Letters from former minister Denis MacShane admitting expenses abuses cannot be used to prosecute him because they are protected by Commons rules, it has been revealed.
Officials said parliamentary privilege meant the key correspondence was withheld from police when they launched a probe into the MP two years ago.
The documents are still not legally admissible - even though they were published in a Commons sleaze report on Friday.
The situation emerged after the Standards and Privileges Committee detailed how Mr MacShane knowingly submitted 19 false invoices over a four-year period. The cross-party group said the invoices were "plainly intended to deceive", branding it the "gravest case" they had dealt with.
The former Labour Europe minister pre-empted the recommended punishment of 12 months' suspension from the House by announcing his resignation as an MP on Friday night. He insisted he had not gained personally from the abuses but wanted to take "responsibility for my mistakes".

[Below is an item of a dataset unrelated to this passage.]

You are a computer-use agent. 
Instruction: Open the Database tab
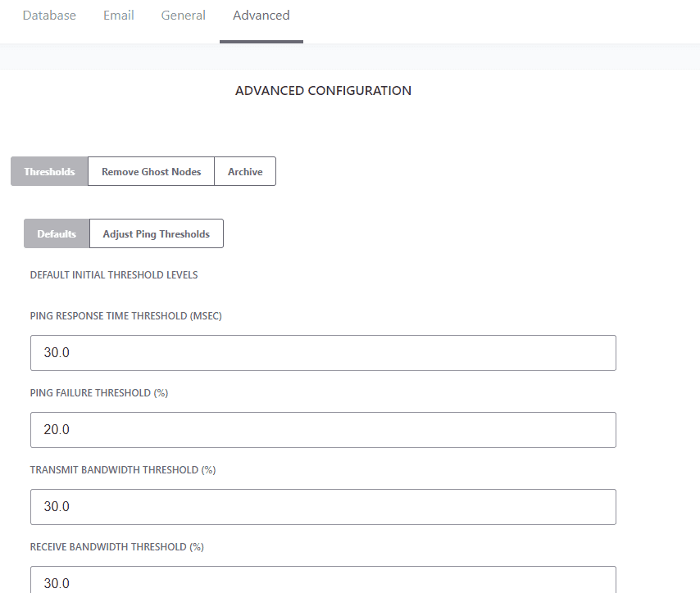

"I have been overwhelmed by messages of support for my work as an MP on a range of issues but I accept that my parliamentary career is over," he said. "I appreciate the committee's ruling that I made no personal gain and I regret my foolishness in the manner I chose to be reimbursed for work including working as the Prime Minister's personal envoy in Europe."
A senior Labour source said: "Denis has done the right thing."
Parliamentary Standards Commissioner John Lyon found the MP had entered 19 "misleading" expenses claims for research and translation services from a body called the European Policy Institute (EPI), signed by its supposed general manager. However, the institute did not exist "in this form" by the time in question and the general manager's signature was provided by Mr MacShane himself or someone else "under his authority".
It has emerged that three years ago, at the height of the expenses scandal, MPs voted down reforms that could have made evidence such as Mr MacShane's letters admissible in court. Clause 10 of the Parliamentary Standards Bill made clear that parliamentary privilege should not knock out evidence simply because it related to "proceedings in Parliament".
However, the Commons narrowly voted to drop the measures in July 2009 amid concerns of a "chilling" effect on free speech. A Government green paper on parliamentary privilege launched in April has again suggested changing the rules to ensure such evidence is admissible.